🇬🇷

témoin — μάρτυς — martys

Sens (principal)

Témoin.

Pensée grecque (logique / structure) — 200–250 mots

μάρτυς signifie “témoin”. Le mot désigne une personne qui atteste ce qu’elle a vu ou entendu. La logique du terme est juridique et factuelle : un témoin apporte une attestation, et cette attestation peut servir de preuve. Le grec insiste donc sur l’accès direct : le témoin ne parle pas d’ouï-dire, mais de ce qu’il connaît. Pour enrichir la compréhension, il faut entendre la dimension de responsabilité : témoigner, c’est se porter garant d’une parole, et l’on peut être interrogé, contesté. Le mot peut aussi glisser vers l’idée de “martyr” dans l’histoire chrétienne, mais ce sens dérivé repose sur le noyau : rendre témoignage, parfois au prix de sa vie. Linguistiquement, μάρτυς met en relief la vérité comme réalité attestée : la foi est présentée comme témoignage, non comme spéculation. Le sens profond est donc l’attestation.

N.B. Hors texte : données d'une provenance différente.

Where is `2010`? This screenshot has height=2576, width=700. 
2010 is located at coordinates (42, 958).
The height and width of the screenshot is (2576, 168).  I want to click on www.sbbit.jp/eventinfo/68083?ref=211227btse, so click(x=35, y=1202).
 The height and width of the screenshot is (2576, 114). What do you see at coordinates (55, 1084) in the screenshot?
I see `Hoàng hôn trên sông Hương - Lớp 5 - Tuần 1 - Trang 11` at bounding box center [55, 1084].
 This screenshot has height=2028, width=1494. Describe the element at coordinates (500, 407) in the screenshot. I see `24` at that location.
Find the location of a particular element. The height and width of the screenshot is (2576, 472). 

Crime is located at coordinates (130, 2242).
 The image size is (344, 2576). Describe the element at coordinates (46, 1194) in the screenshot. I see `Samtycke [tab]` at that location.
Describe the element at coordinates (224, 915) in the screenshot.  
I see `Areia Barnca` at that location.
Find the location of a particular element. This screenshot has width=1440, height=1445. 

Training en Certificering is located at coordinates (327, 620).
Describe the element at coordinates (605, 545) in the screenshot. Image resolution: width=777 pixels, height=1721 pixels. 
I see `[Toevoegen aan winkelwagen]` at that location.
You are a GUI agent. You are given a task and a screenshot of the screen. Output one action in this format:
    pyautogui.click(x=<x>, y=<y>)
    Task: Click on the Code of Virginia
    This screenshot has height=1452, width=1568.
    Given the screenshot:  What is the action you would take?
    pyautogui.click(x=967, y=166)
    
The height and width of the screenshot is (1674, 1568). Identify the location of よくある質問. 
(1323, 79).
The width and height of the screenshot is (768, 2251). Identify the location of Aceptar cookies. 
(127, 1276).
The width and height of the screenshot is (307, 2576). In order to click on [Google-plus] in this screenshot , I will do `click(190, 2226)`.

Comprendre μάρτυς aide le lecteur à lire les textes comme une transmission de faits et de paroles attestés : des témoins parlent, et la communauté reçoit ce témoignage. Le mot enrichit la lecture en rappelant que la proclamation biblique est souvent structurée comme un témoignage : on atteste, on rapporte, on confirme. C’est un vocabulaire de preuve et de vérité, plus que de simple opinion.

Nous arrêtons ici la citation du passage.